Two of those leads, Madsen and Gallner, join Cornwell for a second commentary that’s as breezy as the first is analytical, and a really fun listen. The director cedes most of the discussion to his stars, who have a lot of fun riffing on the movie while nostalgically looking back on the shoot. There are plenty of fun anecdotes and admissions (Madsen cops to being a scaredy-cat who flinches while watching a couple of the more startling bits), and a couple of amusing contradictions of the filmmakers’ track; they insist HAUNTING takes its time to get to the frightening stuff, while Madsen recalls how her teen son and his friends appreciated the fact that “the movie was scary right away.”

“Two Dead Boys: The Making of THE HAUNTING IN CONNECTICUT” offers a few interesting looks behind the scenes, as production designer Alicia Keywan leads a video tour of the basement set and details of corpse creation are covered. The makeup FX team and others recount creepy real-life experiences they had during HAUNTING’s production, but the most eye-opening moment is Madsen’s statement that she and Koteas once “made a particularly bad film” in the genre, which can only refer to Gregory Widen’s superior THE PROPHECY.

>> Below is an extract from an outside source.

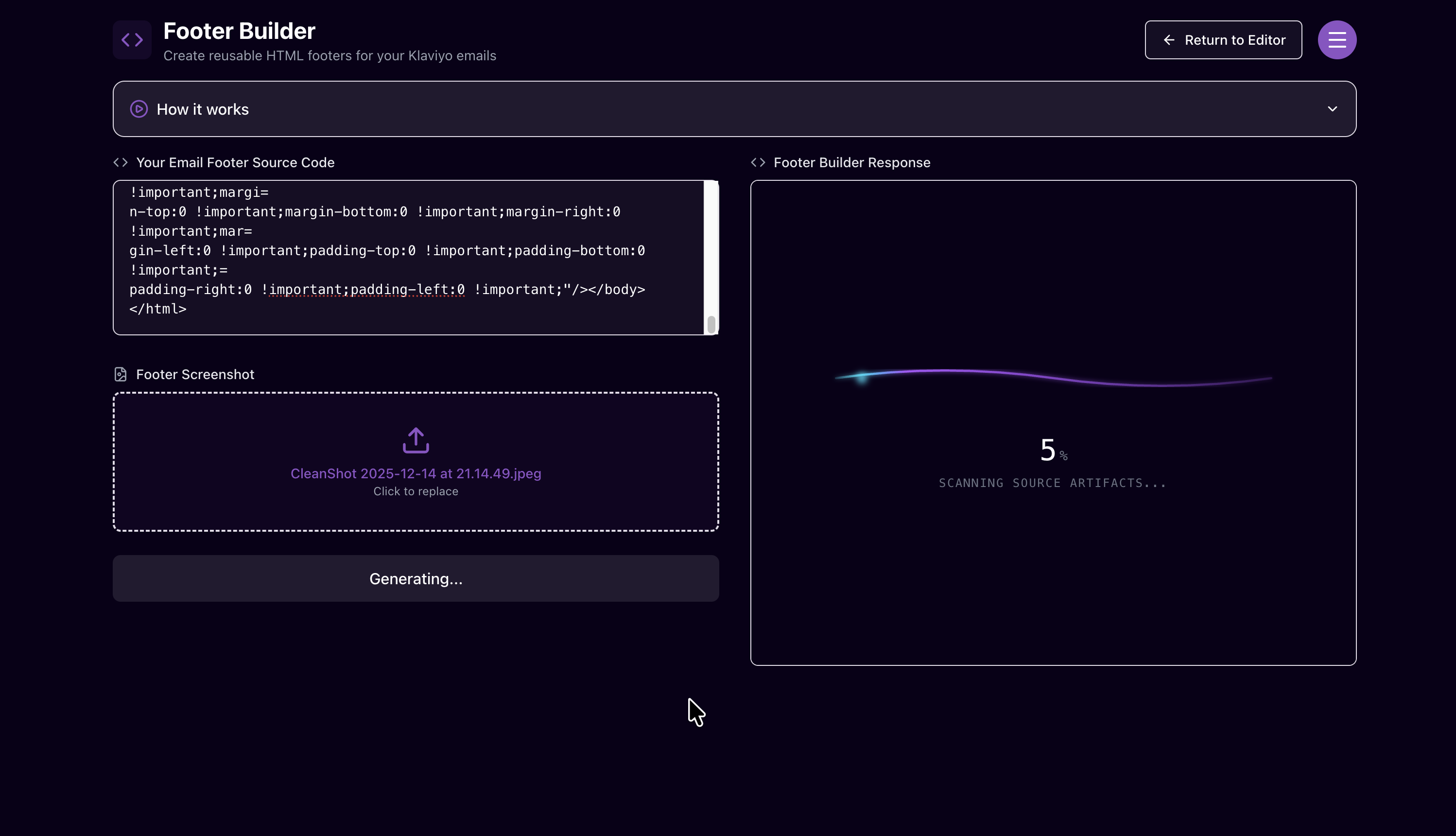Click the image icon beside Footer Screenshot
This screenshot has width=1456, height=836.
[x=120, y=374]
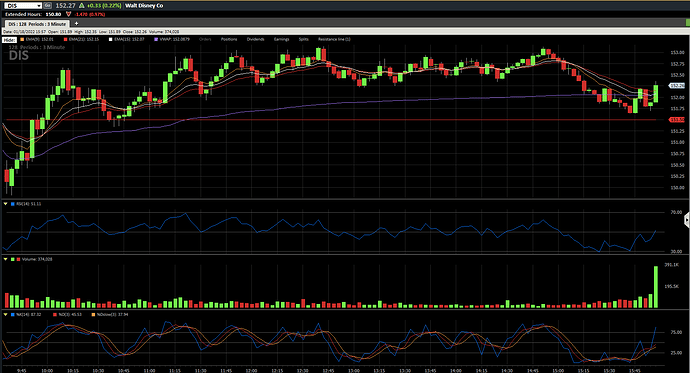
Task: Open the Resistance line (1) option
Action: (x=334, y=40)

A collection of deleted scenes shed a bit more light on the characters (and one, which you can see here,  has Gallner’s Matt setting a bit of light of his own), while the rest of the supplements tie into the “True Events” side of the movie’s appeal. “Anatomy of a Haunting” covers these kinds of events in general while “Memento Mori: The History of Postmortem Photography” puts an intriguing focus on the titular practice, but the most germane and intriguing of these extras is “The Fear Is Real: Reinvestigating the Haunting,” a two-part documentary by Daniel Farrands (also one of HAUNTING’s producers) about the case that inspired the feature. Examining the paranormal goings-on from the point of view of those who allegedly experienced them, those who investigated them and those who doubt them, it suggests a number of dramatic avenues that might have beneficially been explored in the movie itself.